Hirco investors resort legal action against Hiranandani family
Lack of transparency and mismanagement of Hirco Plc by the Hiranandani family has hurt the interests of investors, the UK-based investment firm's board members have alleged.
John Chapman, chairman & non-executive director of Hirco, has alleged that they haven't been given interest, dividend and share of profits they are entitled to.
Speaking on the topic, Chapman said, "Under the preference share agreement, Hirco is supposed to get the principal, interest and a profit split of 60:40. We are supposed to receive 12% interest, a dividend and share of profits.
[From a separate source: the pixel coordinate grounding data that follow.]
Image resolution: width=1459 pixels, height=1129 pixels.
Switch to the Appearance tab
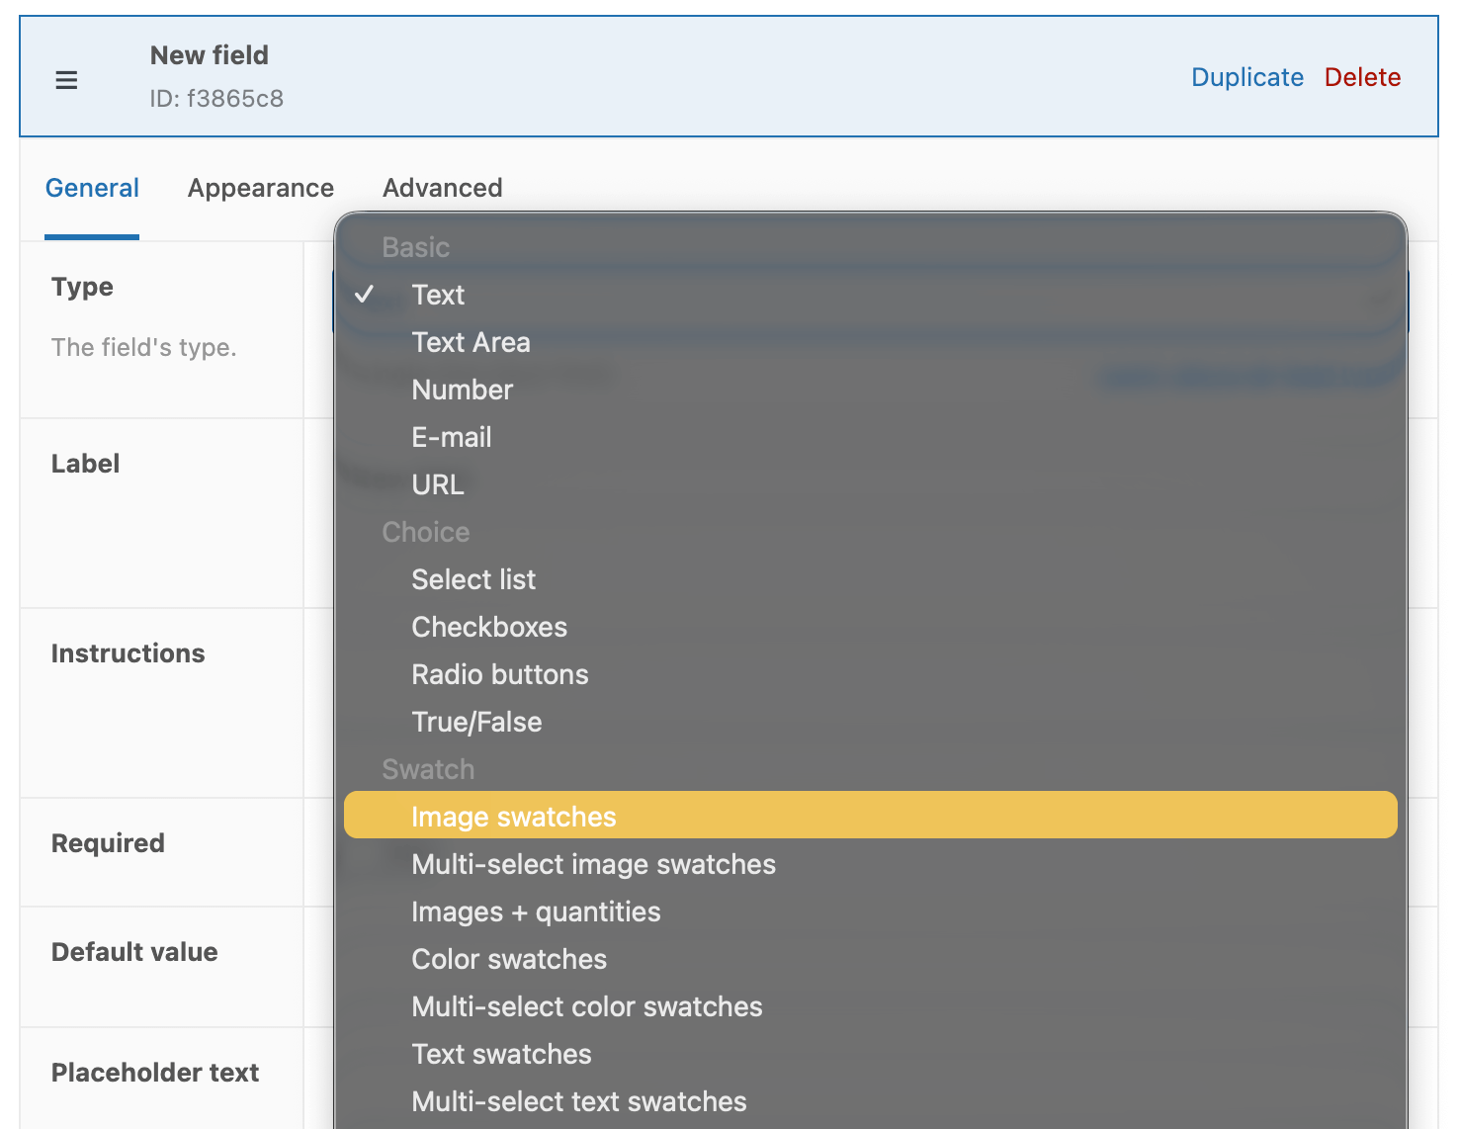point(261,188)
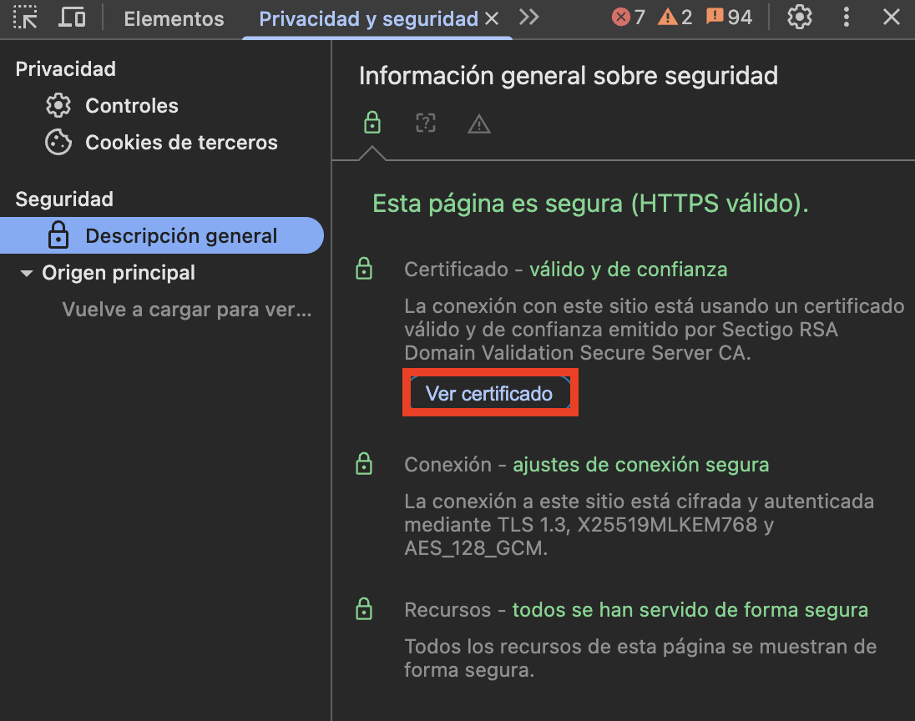Open Controles in the Privacidad section
Screen dimensions: 915x721
pos(131,105)

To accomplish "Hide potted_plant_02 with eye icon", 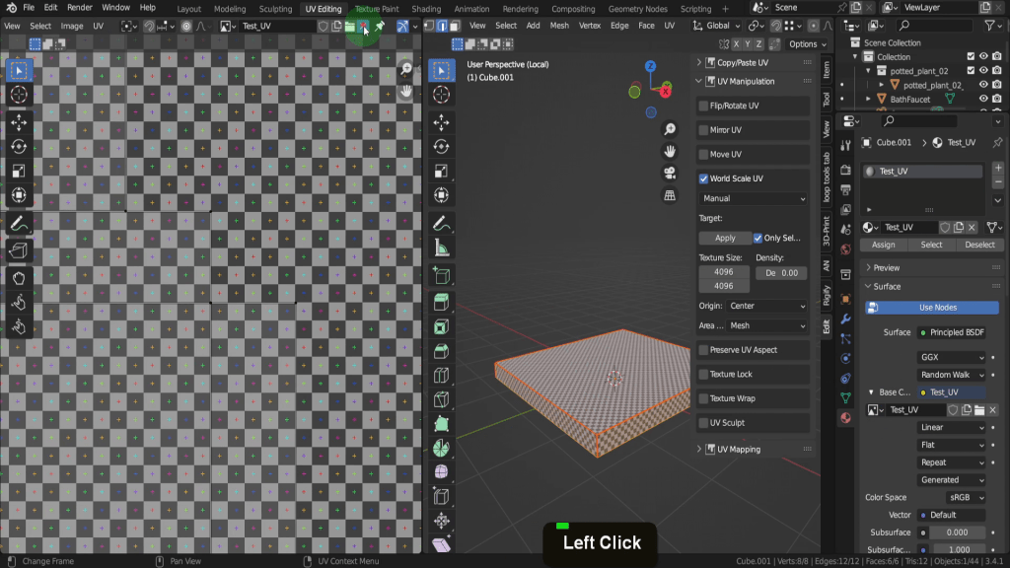I will coord(983,71).
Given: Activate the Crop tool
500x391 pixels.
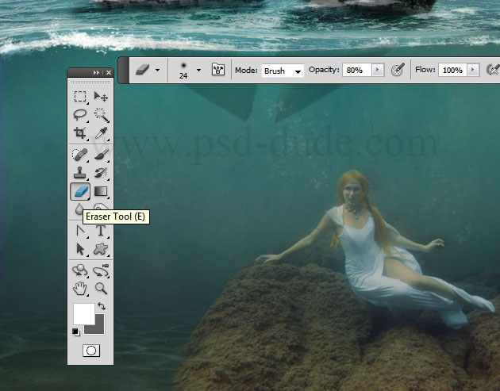Looking at the screenshot, I should (81, 133).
But we have not received a cent."
On Monday, Chapman and the company's senior non-executive director Peter Barge were in Mumbai to discuss the issue with real-estate experts, banks and the Hirco Group.
Founded in 2006 to invest in India's real-estate sector, Hirco had raised 350 million pounds via an initial public offering (IPO) on the Alternative Investment Market in London and invested the money in two rear-estate projects in Chennai and Panvel near Mumbai.
Both projects were managed by the Hiranandanis who failed to complete the projects, prompting lenders to take legal action to recover their money. In July this year, Tata Capital Financial Services Ltd filed a winding-up plea against Hiranandani Palace Gardens.
Most recently, investors have filed a law suit against former chairman Niranjan Hiranandani and his daughter Priya Hiranandani in an Isle of Man court, demanding 220 million pounds (nearly Rs 2,200 crore) in damages.